Sul sito di inchiesta Bellingcat, uno dei più importanti per quanto riguarda le inchieste sulla Russia, tempo fa è apparso un articolo dal titolo “Come non raccontare la disinformazione russa” e nel pezzo, citato anche da Yaffa, appaiono riferimenti a siti di propaganda russa con pochissimo seguito, spesso portati a esempio dai commentatori per spiegare come lavora la disinformazione, con il risultato di amplificare la portata di organi di informazione poco rilevanti e generare panico. La minaccia esiste ma in questi anni, almeno negli Stati Uniti, il senso del pericolo degli americani è stato mal indirizzato, ha riferito uno specialista di Bellingcat a Yaffa, contribuendo a fare il gioco della propaganda russa che è arrivata a fondersi con gli sforzi della propaganda interna.
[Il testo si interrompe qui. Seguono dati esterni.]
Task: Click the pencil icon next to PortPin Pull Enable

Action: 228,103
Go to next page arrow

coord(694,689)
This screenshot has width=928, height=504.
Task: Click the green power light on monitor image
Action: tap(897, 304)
La disinformazione straniera  esiste e non ci si può distrarre, sottolinea il giornalista del New Yorker, ma non bisogna distogliere lo sguardo neppure da un  motore di disinformazione tutto interno all’America e alla grande risonanza che  può avere. “Non si tratta di distinguere i danni della disinformazione esterna da quelli prodotti dalla disinformazione interna, le due cose vanno sommate, ma bisogna anche considerare l’impatto che un ospite in prima serata su Fox News o le parole che escono dalla bocca di Trump possono produrre”. La gravità è la stessa, cambia  l’impatto.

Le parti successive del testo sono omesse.